- REQUIRED ACTIONS
A) In the blog post on shadow migration, what benefits does the post attribute to keeping the kernel ignorant of the larger migration process? Answer in one to three sentences.
B) Using the blog post on shadow migration, answer each item, one per line:
(i) In which software release was shadow migration added?
(ii) Over which standard data protocol must migration be possible, according to the design requirements?
(iii) Where must all the data needed to migrate the filesystem be stored?

- EXTRACT
Eric Schrock's Blog

What is Shadow Migration?

September 16, 2009

In the Sun Storage 7000 2009.Q3 software release, one of the major new features I worked on was the addition of what we termed “shadow migration.” When we launched the product, there was no integrated way to migrate data from existing systems to the new systems. This resulted in customers rolling it by hand (rsync, tar, etc), or paying for professional services to do the work for them. We felt that we could present a superior model that would provide for a more integrated experience as well as let the customer leverage the investment in the system even before the migration was complete.

The idea in and of itself is not new, and various prototypes of this have been kicking around inside of Sun under various monikers (“brain slug”, “hoover”, etc) without ever becoming a complete product. When Adam and myself sat down shortly before the initial launch of the product, we decide we could do this without too much work by integrating the functionality directly in the kernel. The basic design requirements we had were:

  • We must be able to migrate over standard data protocols (NFS) from arbitrary data sources without the need to have special software running on the source system.
  • Migrated data must be available before the entire migration is complete, and must be accessible with native performance.
  • All the data to migrate the filesystem must be stored within the filesystem itself, and must not rely on an external database to ensure consistency.

With these requirements in hand, our key insight was that we could create a “shadow” filesystem that could pull data from the original source if necessary, but then fall through to the native filesystem for reads and writes one the file has been migrated. What’s more, we could leverage the NFS client on Solaris and do this entirely at the VFS (virtual filesystem) layer, allowing us to migrate data between shares locally or (eventually) over other protocols as well without changing the interpositioning layer. The other nice thing about this architecture is that the kernel remains ignorant of the larger migration process. Both synchronous requests (from clients) and background requests (from the management daemon) appear the same. This allows us to control policy within the userland software stack, without pushing that complexity into the kernel. It also allows us to write a very comprehensive automated test suite that runs entirely on local filesystems without need a complex multi-system environment.

- RECORD SET
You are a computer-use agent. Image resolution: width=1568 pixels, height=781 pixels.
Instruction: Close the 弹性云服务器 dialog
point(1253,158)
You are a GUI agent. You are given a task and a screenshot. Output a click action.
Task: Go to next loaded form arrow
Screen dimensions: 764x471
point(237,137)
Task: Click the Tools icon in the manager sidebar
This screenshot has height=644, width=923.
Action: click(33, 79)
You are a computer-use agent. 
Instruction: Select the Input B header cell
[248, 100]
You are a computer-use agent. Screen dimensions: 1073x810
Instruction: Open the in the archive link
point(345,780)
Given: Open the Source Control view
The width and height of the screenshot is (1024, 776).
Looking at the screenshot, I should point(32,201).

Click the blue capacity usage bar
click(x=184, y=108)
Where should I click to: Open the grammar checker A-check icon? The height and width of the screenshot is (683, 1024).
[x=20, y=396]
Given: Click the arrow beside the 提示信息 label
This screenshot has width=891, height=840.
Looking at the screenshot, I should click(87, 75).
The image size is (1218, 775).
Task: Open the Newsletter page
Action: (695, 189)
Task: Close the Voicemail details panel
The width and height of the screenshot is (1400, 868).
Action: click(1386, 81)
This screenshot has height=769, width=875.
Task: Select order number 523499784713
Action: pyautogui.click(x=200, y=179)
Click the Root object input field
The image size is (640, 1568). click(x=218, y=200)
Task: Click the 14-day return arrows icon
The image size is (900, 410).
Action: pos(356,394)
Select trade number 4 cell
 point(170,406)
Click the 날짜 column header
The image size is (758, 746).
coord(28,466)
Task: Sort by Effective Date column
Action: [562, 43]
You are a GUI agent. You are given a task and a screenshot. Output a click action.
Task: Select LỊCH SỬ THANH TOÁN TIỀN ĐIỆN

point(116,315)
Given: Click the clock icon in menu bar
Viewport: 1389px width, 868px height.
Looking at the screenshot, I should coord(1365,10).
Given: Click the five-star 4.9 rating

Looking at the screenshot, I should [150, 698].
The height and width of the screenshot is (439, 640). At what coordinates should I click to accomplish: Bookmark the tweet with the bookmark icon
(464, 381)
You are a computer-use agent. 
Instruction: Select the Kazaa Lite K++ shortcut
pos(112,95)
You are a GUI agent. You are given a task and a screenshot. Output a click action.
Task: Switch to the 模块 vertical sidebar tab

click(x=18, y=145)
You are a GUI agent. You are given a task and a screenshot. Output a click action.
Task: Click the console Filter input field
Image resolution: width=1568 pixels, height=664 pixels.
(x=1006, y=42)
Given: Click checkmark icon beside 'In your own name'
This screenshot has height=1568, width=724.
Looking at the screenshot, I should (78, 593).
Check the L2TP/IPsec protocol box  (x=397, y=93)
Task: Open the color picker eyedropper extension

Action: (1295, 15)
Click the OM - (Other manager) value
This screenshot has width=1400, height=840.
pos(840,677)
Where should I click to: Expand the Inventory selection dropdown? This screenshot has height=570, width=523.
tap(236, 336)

- ANSWERS TO THE PROBLEMS
A) Because synchronous requests from clients and background requests from the management daemon look the same to the kernel, policy can be controlled in the userland software stack instead of adding that complexity to the kernel. This design also allows a very comprehensive automated test suite that runs entirely on local filesystems, with no need for a complex multi-system environment.

B)
(i) The Sun Storage 7000 2009.Q3 software release.
(ii) NFS.
(iii) Within the filesystem itself, without relying on an external database.